For those waiting for the end of the little story: Yes, we found someone at the end, and a good one that learned indeed in few days how to forget about jQuery and why it was necessary, in those cases, to forget about it.
The candidate has been a huge help for the team for the entire time I've been there so: thank you!

Is "Can't Google" The Problem?

Beside the autocomplete, and the fact you might have some API suggestion once you type a dot, but again I've just explained having a fully perfectly working result in my opinion is less important than going through the solution understanding chosen patterns while writing shenanigans on the whiteboard, if you need the internet because when you code daily you use the internet all the time in order to document yourself, we've got a problem.
Actually, to be fair, we've got two possible problems:
  • the interviewer is simply showing off, asking something that difficult or unusual not even she/he would know if not out of experience happened by accident or finding it via Google: don't worry, you can clearly state "I'm afraid I've never encountered this specific situation, I might need to document myself before blindly trying to reinvent the wheel with a rock-solid solution".
    If whoever in front of you wouldn't appreciate such answer, you really don't want to be there and work with these kind if jerks around. Feel free to thank and leave the room (honestly? please do that, they'll be so pissed forever it'll be a pleasure)
  • you actually don't know something you supposed to know for such role. This is the not so trivial part: admit you have no bloody idea what they are asking you, and if you need Google per each question maybe you applied for the wrong position? It's true that whoever interviews usually is the asshole with the knee pointing at your side, but let's be honest when it's hard it's hard. I've appreciated million times a candidate that after 10 minutes clearly told me it was probably a bad idea to apply cause not a single thing I've asked or mentioned made sense (I swear I wasn't drunk!). We used the time to chat about possible alternatives, talking about real experience and out of coding skills.
It's tough to fail and while I've said it never happened to me at the white board, simply because I luckily got hired at the end every single time, I have failed more than once few tasks. I didn't feel ashamed, it has actually always been an opportunity to learn something more! Learn every single interview, even with the worst person in the world, so that you can eventually prepare for someone even worst or succeed next time a similar task will come up.

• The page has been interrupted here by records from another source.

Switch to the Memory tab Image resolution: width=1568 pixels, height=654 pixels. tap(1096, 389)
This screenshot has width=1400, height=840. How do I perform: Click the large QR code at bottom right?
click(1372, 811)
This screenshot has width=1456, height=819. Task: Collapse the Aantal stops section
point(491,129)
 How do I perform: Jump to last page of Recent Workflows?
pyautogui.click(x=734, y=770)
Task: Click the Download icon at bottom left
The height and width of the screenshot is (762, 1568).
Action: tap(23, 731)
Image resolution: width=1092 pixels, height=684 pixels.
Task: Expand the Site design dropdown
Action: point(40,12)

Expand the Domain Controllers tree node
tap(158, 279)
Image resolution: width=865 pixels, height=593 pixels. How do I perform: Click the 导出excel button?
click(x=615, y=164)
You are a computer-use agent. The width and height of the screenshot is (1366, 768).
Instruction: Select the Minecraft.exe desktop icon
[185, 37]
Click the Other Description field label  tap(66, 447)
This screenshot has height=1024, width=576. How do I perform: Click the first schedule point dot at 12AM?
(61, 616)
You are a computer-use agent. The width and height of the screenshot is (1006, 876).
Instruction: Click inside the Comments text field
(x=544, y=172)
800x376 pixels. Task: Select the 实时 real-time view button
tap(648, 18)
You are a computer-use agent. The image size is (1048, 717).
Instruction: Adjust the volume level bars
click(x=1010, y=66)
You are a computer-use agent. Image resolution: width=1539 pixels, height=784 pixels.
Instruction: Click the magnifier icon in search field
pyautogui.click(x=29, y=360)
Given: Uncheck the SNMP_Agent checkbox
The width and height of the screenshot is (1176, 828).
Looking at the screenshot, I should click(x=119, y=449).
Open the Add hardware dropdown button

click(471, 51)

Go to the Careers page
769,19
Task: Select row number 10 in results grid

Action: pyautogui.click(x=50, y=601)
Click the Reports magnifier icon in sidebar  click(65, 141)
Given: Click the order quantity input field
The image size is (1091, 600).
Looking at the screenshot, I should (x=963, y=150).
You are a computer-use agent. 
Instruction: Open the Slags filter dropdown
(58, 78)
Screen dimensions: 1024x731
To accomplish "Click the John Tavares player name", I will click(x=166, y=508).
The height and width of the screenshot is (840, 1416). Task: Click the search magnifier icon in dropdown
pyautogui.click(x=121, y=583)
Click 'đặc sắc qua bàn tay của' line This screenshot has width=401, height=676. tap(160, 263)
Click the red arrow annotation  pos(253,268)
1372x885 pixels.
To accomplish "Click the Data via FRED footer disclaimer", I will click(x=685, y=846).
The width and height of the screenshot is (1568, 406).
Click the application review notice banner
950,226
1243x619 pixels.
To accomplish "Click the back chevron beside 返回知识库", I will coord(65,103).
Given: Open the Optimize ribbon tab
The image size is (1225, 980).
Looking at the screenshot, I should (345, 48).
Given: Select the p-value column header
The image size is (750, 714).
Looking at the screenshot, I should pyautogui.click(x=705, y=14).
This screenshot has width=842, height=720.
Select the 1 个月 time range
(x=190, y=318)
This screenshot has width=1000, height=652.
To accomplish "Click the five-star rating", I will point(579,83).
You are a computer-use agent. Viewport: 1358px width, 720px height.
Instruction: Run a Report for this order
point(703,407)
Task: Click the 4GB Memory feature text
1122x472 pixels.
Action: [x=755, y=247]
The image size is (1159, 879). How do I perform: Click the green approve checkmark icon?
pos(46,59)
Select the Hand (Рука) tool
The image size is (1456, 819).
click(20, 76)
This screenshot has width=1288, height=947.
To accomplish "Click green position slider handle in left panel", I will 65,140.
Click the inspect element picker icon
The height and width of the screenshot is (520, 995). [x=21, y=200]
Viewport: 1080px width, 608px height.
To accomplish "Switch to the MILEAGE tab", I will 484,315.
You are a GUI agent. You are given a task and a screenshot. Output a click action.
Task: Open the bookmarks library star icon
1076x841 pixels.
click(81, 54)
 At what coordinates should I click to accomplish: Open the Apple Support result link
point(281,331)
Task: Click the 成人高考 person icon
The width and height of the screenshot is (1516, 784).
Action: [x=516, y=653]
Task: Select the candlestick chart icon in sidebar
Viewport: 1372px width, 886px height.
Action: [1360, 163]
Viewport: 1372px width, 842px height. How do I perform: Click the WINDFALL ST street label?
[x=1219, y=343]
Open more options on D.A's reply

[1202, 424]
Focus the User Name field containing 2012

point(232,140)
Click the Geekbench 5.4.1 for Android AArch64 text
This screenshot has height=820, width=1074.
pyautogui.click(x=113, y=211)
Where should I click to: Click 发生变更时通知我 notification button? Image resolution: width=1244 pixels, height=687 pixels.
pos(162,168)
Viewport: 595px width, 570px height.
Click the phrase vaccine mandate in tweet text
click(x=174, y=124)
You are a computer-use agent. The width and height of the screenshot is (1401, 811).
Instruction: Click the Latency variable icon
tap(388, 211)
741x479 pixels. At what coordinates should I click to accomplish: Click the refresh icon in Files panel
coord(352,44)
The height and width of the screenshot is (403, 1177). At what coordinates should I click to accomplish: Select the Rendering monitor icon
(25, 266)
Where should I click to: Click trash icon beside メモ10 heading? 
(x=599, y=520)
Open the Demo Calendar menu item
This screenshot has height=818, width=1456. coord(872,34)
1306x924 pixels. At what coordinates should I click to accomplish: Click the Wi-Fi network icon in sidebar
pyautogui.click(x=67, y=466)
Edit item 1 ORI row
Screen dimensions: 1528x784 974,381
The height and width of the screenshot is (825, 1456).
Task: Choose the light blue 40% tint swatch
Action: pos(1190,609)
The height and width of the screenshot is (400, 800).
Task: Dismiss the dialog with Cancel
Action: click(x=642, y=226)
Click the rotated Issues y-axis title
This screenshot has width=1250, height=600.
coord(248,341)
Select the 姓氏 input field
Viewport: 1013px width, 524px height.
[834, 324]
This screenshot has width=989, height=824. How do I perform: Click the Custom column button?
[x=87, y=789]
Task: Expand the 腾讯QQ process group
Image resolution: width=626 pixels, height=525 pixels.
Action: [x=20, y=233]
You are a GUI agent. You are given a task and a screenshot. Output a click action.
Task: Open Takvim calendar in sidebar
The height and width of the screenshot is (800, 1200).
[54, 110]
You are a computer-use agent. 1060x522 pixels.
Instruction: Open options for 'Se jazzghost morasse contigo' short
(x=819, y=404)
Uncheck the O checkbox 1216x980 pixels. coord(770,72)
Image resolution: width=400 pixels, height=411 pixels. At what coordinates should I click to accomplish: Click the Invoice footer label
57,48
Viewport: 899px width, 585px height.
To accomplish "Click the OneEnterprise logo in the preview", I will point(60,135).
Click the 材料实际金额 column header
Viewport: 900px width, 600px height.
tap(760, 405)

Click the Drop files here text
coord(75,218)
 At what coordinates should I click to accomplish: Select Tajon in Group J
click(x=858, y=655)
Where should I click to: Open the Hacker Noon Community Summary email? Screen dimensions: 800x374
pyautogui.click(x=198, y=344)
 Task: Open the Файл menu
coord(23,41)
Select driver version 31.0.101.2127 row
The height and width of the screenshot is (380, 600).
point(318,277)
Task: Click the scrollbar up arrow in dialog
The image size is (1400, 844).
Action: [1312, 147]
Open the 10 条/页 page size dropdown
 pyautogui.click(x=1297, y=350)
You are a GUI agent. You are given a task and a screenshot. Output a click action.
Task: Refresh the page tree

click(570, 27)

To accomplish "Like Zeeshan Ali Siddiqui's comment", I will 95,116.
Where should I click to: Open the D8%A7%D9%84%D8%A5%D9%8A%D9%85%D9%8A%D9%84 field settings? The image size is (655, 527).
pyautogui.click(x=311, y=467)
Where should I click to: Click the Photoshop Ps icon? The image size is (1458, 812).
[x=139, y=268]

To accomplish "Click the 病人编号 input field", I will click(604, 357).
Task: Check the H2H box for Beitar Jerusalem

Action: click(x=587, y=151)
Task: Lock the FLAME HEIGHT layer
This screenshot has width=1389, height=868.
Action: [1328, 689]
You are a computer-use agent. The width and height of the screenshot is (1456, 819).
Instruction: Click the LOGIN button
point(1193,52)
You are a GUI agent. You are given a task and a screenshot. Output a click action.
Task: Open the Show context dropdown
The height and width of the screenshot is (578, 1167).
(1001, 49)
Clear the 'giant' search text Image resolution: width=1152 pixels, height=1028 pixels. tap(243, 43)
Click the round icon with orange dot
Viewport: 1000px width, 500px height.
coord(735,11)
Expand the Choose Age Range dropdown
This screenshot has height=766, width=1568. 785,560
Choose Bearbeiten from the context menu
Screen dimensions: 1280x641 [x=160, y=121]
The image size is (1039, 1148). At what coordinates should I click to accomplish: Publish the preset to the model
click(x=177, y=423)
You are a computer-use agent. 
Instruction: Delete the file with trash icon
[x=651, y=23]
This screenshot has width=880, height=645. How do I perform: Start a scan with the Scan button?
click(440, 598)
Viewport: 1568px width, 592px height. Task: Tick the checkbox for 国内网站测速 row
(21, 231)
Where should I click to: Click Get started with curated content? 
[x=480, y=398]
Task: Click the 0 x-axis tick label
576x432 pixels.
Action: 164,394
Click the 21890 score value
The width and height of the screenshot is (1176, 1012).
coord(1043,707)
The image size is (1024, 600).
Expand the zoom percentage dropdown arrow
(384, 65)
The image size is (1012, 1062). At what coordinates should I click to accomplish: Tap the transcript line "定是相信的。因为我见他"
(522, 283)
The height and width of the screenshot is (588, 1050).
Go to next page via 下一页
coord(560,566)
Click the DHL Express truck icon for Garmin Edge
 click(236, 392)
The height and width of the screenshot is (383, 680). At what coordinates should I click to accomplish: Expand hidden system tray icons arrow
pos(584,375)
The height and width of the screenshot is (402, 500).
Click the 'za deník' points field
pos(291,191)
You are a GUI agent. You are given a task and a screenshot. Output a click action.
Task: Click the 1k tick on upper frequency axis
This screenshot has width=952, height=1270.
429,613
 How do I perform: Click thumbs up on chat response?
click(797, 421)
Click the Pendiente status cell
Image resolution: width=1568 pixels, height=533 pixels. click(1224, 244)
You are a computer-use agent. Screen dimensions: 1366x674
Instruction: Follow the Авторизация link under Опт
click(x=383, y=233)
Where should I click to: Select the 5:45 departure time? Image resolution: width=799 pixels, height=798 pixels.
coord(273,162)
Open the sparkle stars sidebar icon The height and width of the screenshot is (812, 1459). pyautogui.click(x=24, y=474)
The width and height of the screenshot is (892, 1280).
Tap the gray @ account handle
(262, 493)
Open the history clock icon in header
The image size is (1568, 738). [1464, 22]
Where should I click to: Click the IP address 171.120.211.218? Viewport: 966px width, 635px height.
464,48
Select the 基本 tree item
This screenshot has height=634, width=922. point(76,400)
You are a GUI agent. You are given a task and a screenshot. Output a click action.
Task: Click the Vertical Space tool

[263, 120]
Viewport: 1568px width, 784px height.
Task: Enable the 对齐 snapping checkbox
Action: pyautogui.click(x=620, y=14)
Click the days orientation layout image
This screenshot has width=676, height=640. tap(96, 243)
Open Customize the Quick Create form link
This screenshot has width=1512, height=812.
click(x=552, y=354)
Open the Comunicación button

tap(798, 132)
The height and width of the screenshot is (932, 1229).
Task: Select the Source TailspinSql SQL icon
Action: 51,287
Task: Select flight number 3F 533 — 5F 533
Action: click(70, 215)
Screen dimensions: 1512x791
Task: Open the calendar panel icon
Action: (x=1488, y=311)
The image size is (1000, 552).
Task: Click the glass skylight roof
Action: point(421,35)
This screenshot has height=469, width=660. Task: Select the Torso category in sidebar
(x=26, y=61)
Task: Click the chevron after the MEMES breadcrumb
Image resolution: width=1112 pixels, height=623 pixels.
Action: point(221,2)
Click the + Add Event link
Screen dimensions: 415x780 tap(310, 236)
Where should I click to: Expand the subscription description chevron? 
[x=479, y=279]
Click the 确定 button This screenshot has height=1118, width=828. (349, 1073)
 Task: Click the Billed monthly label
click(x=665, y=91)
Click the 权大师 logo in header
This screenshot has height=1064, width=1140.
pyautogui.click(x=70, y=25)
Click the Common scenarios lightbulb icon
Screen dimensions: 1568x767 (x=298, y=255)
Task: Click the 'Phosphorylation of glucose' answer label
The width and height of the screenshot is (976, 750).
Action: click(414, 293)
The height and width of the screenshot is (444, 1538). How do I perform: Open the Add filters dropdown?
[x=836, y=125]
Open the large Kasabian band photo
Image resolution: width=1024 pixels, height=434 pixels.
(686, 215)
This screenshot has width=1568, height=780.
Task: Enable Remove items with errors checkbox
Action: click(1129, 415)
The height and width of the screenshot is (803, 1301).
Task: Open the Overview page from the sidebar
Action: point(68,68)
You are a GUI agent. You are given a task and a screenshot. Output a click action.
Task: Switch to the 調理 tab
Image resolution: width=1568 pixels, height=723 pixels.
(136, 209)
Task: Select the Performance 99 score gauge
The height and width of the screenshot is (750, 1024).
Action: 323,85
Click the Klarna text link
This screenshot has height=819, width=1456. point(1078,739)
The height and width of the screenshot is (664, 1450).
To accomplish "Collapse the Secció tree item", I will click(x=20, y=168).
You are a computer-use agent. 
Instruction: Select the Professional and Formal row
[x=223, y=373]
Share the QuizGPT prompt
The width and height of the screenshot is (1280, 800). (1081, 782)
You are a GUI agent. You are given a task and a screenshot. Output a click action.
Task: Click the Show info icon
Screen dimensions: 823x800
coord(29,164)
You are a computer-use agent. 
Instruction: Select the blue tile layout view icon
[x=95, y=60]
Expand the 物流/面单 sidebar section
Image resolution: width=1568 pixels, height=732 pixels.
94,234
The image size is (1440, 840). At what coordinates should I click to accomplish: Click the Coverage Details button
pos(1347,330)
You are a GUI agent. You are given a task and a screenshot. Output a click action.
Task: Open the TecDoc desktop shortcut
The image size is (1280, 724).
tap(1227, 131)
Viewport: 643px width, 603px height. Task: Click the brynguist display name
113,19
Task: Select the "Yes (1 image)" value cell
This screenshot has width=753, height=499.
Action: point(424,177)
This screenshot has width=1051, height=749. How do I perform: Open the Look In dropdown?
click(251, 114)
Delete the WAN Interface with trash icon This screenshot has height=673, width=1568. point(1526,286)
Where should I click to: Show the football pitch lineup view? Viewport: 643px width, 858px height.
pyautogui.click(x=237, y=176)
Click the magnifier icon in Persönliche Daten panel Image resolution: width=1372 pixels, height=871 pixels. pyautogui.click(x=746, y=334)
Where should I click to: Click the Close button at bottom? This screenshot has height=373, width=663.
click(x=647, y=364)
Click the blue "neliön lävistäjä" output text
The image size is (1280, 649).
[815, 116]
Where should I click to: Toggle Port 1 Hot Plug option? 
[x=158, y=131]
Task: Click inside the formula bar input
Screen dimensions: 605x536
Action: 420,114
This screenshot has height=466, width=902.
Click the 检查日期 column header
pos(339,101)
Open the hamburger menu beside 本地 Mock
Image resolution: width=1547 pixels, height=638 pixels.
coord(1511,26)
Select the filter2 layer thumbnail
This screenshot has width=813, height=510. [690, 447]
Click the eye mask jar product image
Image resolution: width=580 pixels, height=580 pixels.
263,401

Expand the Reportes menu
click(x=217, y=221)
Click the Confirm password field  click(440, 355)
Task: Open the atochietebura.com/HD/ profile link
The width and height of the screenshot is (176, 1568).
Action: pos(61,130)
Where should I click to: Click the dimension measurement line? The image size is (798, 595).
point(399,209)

Going Through, Instead Of Running The Task

I've also done interviews with the interviewer computer, and it was OK. Although I've also notice a huge difference: the interviewer never paid much attention to what I was doing, mostly waited for the final result to work and that's it. There was no going through each line explaining or commenting, cancelling with a wipe and rethinking with some hint,it as rather a cold "let's see if this works", but as candidate, I'd expect that whoever is interviewing me would know if my answers, and my skills would work, not just a possible typo written in a rush, during a surely more than usual nervous time ... we're humans, after all.

It's Gorgeous

This is the last point that might make no sense to most of you, but I wish in my life I'll become at least half as good as passionate professors are in front of a board: they know their shit, they can write in front of thousands without failing a single equation, and they'd be best mates to learn from, and to create with new wonderful stuff!